Claude Code can read your repo and run commands.
But when the task depends on current external information, it needs web context.
MCP is the cleanest way to add that context.
This guide adds Ninelayer search to Claude Code as a remote MCP server.
Step 1: Get a Search MCP Endpoint
Ninelayer exposes a hosted MCP endpoint:
https://mcp.ninelayer.in/mcp
It provides:
ninelayer_deep_searchninelayer_get_urlacademic_search
Set your token locally:
export NINELAYER_API_TOKEN="your-token"
Step 2: Add the Server
Run:
claude mcp add --transport http ninelayer https://mcp.ninelayer.in/mcp \
--header "Authorization: Bearer $NINELAYER_API_TOKEN"
Claude Code documents remote HTTP MCP servers as the recommended transport for hosted services.
Step 3: Verify It Works
Open Claude Code and run:
/mcp
Then ask:
Use the Ninelayer MCP server to search for the current official Next.js route handler docs. Return source URLs only.
If Claude returns source URLs, the integration is healthy.
Step 4: Use Retrieval Before Edits
For coding tasks, make search a gate:
Before editing files, use ninelayer_deep_search to retrieve current official docs.
Then inspect the repo, patch the smallest relevant surface, and run the relevant check.

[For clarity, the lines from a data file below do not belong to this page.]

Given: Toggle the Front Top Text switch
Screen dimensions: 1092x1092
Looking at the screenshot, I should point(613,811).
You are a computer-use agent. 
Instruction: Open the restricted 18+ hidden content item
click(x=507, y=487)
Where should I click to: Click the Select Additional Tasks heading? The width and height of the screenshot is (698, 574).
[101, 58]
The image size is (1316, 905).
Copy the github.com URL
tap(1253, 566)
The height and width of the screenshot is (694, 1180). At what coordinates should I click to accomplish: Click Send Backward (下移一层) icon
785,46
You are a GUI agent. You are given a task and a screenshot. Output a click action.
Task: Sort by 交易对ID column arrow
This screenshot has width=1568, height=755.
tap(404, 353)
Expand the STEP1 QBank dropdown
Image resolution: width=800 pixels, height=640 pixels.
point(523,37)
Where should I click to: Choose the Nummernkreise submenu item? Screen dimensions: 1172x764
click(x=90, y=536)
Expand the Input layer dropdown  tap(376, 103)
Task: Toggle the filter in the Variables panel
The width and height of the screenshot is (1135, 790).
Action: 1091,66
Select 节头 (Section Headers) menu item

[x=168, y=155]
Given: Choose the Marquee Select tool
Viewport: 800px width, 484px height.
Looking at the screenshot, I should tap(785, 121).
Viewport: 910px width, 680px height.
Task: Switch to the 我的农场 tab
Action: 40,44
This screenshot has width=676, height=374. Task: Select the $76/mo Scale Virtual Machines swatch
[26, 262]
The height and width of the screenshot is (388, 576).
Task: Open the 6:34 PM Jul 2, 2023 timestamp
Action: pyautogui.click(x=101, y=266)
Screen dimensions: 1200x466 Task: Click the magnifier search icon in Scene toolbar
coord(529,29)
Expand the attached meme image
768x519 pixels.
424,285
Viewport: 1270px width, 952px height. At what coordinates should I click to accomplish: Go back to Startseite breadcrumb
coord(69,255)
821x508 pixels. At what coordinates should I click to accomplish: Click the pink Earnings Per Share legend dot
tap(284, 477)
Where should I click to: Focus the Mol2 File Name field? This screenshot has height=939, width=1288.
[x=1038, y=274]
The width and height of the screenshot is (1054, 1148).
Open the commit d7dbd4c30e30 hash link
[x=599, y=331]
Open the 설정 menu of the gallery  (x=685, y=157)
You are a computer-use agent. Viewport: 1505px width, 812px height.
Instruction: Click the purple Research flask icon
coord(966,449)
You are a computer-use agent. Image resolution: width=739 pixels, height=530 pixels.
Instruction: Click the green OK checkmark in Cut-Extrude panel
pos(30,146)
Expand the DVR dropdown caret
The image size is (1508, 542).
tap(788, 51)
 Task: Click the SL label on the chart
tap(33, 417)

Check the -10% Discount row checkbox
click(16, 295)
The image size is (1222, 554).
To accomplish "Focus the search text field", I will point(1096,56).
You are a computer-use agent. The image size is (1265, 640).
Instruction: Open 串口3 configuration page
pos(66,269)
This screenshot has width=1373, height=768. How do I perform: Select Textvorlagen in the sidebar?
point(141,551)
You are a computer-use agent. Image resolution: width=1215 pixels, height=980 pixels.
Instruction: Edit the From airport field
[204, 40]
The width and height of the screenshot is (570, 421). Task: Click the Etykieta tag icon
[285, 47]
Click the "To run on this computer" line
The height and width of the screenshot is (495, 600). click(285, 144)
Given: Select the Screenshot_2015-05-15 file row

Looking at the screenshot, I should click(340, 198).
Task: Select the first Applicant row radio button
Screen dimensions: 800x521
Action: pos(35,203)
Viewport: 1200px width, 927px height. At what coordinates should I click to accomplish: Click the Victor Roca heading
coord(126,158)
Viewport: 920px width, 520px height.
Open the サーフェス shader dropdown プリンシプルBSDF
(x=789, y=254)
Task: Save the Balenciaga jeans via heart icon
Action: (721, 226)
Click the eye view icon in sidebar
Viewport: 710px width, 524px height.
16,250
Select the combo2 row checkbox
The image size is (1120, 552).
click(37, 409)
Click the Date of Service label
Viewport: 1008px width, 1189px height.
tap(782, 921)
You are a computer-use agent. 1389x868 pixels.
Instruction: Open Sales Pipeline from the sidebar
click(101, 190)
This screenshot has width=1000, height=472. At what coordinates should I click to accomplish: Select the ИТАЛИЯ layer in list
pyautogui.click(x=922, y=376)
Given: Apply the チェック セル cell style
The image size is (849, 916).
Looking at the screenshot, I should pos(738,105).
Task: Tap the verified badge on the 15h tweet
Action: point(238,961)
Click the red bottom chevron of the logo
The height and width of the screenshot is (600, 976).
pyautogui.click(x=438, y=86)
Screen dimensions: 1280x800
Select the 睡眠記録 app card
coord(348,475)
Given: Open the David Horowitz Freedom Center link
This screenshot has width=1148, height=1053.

This prevents Claude Code from relying on stale model memory.
Project-Level Setup
For teams, commit .mcp.json:
{
"mcpServers": {
"ninelayer": {
"type": "http",
"url": "https://mcp.ninelayer.in/mcp",
"headers": {
"Authorization": "Bearer ${NINELAYER_API_TOKEN}"
}
}
}
}
Each developer sets their own token.
The Practical Takeaway
Adding web search to Claude Code is easy.
The important part is using it at the right time.
Search before the patch, not after the failure.